自主公演は来年にやると決めていたので絶対にやりたい。そして、世界にもっともっと自分の作品を知ってもらいたい。っていうのも視野に入れています。世界に知って頂きたい。っていうのは、日本の良さって、日本人が案外一番気づいていないと思っているので、細かいテクニックや、技術だったり、日本の人が日本をもうちょっと愛して欲しいな。というのがあるので、和をテーマにした作品で世界にぶつけるとかではなくて、日本人の繊細さっていうのは、どのジャンルでも評価されているからこそ、大人数の作品が世界にも、もっともっと認められるようになっていってほしいな。と思います。自分自身も海外のコンテストにこの作品で出したいという思いもあります。
+++++
▶ _課題の内容_
a - 掲載文に基づき、次の問いに答えなさい。
(i) 話し手は自主公演をいつ行うと決めていたか。
(ii) 話し手によると、日本の良さに案外一番気づいていないのは誰か。
(iii) 話し手はこの作品を何に出したいと考えているか。
b - 掲載文のうち、「自主公演は来年にやると決めて」から「したいという思いもあります。」までを、両端の語句も含めて一字一句そのまま書き写しなさい。
+++++
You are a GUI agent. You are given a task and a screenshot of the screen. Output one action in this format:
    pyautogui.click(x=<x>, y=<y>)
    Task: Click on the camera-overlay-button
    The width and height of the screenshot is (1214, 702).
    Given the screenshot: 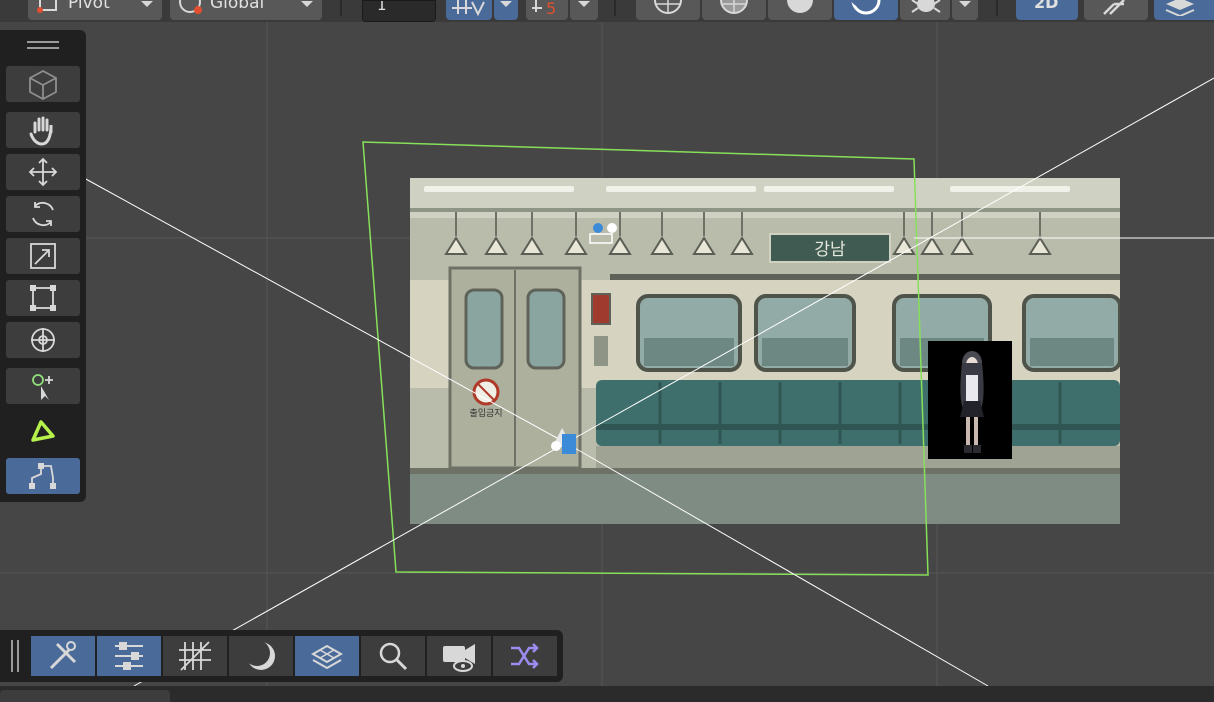 What is the action you would take?
    pyautogui.click(x=459, y=656)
+++++
▶ _各課題の解答_
a -
(i) 来年
(ii) 日本人
(iii) 海外のコンテスト

b -
自主公演は来年にやると決めていたので絶対にやりたい。そして、世界にもっともっと自分の作品を知ってもらいたい。っていうのも視野に入れています。世界に知って頂きたい。っていうのは、日本の良さって、日本人が案外一番気づいていないと思っているので、細かいテクニックや、技術だったり、日本の人が日本をもうちょっと愛して欲しいな。というのがあるので、和をテーマにした作品で世界にぶつけるとかではなくて、日本人の繊細さっていうのは、どのジャンルでも評価されているからこそ、大人数の作品が世界にも、もっともっと認められるようになっていってほしいな。と思います。自分自身も海外のコンテストにこの作品で出したいという思いもあります。